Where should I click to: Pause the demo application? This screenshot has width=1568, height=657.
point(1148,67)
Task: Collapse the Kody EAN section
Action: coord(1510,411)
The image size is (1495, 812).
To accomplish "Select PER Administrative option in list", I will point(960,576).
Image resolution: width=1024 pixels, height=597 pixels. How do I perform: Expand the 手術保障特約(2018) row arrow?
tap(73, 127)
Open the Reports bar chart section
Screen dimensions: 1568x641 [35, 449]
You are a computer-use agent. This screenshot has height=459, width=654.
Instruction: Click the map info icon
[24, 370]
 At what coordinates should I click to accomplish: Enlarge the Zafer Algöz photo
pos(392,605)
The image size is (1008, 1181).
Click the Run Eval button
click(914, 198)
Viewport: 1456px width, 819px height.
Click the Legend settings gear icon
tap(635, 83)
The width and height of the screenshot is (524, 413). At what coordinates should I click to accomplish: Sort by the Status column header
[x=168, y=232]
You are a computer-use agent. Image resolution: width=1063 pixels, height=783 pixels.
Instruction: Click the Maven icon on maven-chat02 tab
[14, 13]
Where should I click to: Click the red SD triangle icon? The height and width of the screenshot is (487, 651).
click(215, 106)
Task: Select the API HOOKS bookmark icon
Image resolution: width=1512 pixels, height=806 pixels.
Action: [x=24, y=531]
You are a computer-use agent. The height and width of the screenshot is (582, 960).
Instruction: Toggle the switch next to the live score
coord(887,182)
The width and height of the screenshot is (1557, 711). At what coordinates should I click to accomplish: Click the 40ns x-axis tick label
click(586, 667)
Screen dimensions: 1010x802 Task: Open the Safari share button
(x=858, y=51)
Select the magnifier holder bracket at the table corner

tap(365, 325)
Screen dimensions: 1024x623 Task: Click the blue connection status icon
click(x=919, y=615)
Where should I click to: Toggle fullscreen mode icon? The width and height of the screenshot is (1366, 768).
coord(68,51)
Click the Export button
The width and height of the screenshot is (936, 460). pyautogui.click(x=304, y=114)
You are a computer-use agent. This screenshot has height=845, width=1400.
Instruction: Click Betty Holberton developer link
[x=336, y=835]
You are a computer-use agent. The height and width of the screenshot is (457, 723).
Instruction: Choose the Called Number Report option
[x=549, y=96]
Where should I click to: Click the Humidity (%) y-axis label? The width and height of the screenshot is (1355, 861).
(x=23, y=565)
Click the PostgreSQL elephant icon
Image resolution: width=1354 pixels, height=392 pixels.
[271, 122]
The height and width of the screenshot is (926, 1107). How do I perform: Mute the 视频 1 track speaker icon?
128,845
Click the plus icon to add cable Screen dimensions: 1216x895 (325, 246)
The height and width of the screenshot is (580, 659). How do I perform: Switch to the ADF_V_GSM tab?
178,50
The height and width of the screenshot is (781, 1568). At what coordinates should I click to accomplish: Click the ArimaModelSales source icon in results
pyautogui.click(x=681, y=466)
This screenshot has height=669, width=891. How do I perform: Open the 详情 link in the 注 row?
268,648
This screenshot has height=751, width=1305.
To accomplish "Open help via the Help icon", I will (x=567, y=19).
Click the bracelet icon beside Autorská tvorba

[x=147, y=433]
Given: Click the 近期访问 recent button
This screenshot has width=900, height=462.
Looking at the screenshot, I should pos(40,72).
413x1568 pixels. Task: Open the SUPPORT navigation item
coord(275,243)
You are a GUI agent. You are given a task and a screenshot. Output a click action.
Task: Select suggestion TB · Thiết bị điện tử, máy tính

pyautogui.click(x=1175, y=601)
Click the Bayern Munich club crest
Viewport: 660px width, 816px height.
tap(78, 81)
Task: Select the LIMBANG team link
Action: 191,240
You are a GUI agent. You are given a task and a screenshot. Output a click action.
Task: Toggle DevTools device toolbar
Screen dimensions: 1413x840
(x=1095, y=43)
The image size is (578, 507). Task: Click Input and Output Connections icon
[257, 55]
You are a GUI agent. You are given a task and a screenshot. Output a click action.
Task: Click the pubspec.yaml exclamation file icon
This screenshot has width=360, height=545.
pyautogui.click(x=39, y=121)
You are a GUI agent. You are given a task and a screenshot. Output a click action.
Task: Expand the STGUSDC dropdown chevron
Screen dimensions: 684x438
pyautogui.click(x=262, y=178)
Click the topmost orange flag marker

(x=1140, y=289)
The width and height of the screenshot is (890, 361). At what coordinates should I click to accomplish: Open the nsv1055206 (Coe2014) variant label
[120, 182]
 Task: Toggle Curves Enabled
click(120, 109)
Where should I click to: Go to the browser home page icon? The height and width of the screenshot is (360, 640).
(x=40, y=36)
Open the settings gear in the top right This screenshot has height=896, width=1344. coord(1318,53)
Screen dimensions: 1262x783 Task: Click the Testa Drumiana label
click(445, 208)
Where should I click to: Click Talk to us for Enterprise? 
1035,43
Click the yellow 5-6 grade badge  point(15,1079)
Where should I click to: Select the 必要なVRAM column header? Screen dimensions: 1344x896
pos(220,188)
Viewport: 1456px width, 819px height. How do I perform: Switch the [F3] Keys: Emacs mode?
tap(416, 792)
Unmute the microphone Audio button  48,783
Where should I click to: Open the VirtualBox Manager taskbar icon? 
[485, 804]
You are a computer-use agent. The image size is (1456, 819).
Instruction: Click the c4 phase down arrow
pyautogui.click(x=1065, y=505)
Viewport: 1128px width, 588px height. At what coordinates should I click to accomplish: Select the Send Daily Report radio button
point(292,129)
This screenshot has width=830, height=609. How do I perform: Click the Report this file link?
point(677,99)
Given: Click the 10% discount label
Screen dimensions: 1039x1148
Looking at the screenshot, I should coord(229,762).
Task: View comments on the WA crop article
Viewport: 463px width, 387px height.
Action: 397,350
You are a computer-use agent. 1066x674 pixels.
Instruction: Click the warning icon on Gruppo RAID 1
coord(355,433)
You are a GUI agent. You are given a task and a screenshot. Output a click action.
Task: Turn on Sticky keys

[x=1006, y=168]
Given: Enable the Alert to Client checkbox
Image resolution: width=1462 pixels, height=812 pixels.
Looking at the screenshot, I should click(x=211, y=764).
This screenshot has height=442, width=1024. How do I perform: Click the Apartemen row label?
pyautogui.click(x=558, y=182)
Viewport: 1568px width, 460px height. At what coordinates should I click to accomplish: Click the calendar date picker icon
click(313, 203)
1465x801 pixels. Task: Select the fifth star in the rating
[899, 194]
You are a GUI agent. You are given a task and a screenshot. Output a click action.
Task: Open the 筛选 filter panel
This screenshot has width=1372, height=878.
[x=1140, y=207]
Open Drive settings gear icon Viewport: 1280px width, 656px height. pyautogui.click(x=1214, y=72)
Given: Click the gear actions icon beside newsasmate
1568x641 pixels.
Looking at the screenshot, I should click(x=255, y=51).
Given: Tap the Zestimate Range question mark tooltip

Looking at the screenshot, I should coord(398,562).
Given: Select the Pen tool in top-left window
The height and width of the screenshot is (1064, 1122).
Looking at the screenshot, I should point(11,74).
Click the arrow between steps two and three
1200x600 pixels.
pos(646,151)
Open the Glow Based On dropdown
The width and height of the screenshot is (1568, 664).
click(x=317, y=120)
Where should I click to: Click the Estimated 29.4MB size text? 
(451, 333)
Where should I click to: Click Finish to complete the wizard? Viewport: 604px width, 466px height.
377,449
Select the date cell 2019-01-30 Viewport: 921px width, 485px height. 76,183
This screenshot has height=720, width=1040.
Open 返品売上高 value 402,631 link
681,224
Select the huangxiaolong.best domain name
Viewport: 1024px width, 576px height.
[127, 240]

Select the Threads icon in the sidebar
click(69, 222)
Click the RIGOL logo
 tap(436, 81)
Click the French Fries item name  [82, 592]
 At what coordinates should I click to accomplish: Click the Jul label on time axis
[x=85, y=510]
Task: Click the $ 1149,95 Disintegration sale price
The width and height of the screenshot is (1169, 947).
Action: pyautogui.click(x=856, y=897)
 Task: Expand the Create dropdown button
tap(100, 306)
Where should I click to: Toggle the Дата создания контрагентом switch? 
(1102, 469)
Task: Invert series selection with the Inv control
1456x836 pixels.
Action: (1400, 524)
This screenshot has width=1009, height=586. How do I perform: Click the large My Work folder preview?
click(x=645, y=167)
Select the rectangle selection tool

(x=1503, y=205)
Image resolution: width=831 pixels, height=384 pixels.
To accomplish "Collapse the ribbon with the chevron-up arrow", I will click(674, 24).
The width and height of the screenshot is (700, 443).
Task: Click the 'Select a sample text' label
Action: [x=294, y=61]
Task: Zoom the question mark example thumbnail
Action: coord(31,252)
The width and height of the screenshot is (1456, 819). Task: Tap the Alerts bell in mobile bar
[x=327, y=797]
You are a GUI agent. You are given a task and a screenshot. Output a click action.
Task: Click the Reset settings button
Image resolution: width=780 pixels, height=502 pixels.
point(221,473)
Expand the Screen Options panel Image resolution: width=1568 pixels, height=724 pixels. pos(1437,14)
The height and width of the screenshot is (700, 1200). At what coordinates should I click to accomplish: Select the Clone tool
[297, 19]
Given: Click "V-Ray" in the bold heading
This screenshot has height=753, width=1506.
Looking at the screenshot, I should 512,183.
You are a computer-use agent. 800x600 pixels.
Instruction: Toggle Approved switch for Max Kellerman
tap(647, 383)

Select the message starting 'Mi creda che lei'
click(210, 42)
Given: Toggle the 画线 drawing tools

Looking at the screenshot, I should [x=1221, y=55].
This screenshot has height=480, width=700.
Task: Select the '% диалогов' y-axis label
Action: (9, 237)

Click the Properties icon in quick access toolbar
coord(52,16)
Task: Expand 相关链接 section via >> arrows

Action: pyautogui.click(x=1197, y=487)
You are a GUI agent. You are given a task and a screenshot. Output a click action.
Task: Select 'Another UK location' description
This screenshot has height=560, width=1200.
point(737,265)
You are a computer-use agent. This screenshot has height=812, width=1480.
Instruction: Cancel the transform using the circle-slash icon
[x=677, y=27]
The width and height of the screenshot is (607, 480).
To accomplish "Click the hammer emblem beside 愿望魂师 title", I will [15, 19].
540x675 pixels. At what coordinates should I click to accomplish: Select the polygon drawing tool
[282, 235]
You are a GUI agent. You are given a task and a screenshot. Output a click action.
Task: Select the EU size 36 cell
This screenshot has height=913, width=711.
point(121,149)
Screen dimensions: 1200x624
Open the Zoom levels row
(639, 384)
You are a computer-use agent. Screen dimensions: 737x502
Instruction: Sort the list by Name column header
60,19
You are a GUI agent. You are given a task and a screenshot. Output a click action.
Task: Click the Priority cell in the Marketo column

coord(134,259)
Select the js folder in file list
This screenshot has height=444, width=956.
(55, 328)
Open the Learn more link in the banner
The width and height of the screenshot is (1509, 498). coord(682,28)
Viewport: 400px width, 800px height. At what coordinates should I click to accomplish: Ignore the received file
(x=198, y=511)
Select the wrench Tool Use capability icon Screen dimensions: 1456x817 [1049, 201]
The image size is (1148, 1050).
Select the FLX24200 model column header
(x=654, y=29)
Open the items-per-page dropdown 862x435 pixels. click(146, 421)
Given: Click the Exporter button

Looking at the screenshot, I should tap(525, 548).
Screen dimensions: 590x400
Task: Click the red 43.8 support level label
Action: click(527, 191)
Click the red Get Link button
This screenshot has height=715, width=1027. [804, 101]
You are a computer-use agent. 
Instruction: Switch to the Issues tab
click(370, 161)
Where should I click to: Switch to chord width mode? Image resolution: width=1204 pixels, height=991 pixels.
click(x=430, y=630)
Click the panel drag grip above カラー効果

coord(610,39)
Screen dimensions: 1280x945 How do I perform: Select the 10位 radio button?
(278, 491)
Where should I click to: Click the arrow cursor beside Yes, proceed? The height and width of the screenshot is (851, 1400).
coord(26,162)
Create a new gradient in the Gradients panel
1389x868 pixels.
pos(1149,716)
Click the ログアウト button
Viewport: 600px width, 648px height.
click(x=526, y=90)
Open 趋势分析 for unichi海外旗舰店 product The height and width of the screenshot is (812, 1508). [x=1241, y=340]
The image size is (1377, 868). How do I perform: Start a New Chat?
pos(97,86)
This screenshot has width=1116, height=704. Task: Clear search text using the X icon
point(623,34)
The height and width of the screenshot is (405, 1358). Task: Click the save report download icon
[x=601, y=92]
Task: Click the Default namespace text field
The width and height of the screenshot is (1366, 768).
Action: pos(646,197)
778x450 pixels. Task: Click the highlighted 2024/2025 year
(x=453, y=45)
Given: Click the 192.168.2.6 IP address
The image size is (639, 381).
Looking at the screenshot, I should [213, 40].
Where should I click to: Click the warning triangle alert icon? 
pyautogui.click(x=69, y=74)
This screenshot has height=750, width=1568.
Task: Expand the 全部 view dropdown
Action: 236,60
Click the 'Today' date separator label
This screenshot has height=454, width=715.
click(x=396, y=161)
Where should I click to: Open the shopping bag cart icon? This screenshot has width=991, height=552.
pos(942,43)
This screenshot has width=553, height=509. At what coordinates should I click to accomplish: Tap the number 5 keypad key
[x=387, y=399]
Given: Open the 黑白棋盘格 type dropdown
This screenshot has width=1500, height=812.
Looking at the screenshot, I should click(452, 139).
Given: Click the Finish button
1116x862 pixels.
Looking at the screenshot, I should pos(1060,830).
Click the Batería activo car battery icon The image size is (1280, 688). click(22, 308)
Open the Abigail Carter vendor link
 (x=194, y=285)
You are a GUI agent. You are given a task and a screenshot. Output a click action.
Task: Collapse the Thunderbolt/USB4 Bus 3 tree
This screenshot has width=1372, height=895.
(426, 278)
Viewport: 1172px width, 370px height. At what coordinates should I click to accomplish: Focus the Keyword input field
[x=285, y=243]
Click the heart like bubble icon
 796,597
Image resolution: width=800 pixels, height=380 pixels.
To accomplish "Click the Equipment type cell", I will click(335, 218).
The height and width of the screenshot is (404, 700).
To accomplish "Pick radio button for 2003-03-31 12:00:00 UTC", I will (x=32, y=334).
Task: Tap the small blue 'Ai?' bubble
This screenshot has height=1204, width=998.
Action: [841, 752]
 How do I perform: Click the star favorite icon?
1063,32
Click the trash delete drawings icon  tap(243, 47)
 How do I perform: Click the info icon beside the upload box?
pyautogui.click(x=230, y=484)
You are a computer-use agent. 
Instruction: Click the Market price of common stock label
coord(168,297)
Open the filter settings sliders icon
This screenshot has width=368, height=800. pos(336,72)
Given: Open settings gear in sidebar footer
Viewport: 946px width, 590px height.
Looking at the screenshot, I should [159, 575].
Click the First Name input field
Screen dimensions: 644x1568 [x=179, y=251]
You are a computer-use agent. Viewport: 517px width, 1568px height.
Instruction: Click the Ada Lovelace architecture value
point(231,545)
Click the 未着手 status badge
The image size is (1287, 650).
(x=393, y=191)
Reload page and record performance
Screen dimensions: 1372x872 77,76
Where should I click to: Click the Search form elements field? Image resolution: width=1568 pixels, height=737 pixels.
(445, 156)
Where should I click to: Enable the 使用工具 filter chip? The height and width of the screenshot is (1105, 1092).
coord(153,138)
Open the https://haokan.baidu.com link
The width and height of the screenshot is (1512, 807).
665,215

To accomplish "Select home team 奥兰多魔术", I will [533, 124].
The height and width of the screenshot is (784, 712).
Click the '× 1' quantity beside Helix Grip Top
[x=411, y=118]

-- -- --

▶ [Short task] Rescale the stretch from the line containing "The width and height of the screenshot is (890, 361)." through the line containing "pos(220,188)", both included, giving every line again with the requests, but multiply each coordinate in the answers by 2.55 and round to whole numbers, halves up. Reproduce only these lines.

▶ [Exercise answer]
The width and height of the screenshot is (890, 361). At what coordinates should I click to accomplish: Open the nsv1055206 (Coe2014) variant label
[306, 464]
 Task: Toggle Curves Enabled
click(306, 278)
Where should I click to: Go to the browser home page icon? The height and width of the screenshot is (360, 640).
(x=102, y=92)
Open the settings gear in the top right This screenshot has height=896, width=1344. coord(3361,135)
Screen dimensions: 1262x783 Task: Click the Testa Drumiana label
click(1135, 530)
Where should I click to: Click Talk to us for Enterprise? 
2639,110
Click the yellow 5-6 grade badge  point(38,2751)
Where should I click to: Select the 必要なVRAM column header? Screen dimensions: 1344x896
pos(561,479)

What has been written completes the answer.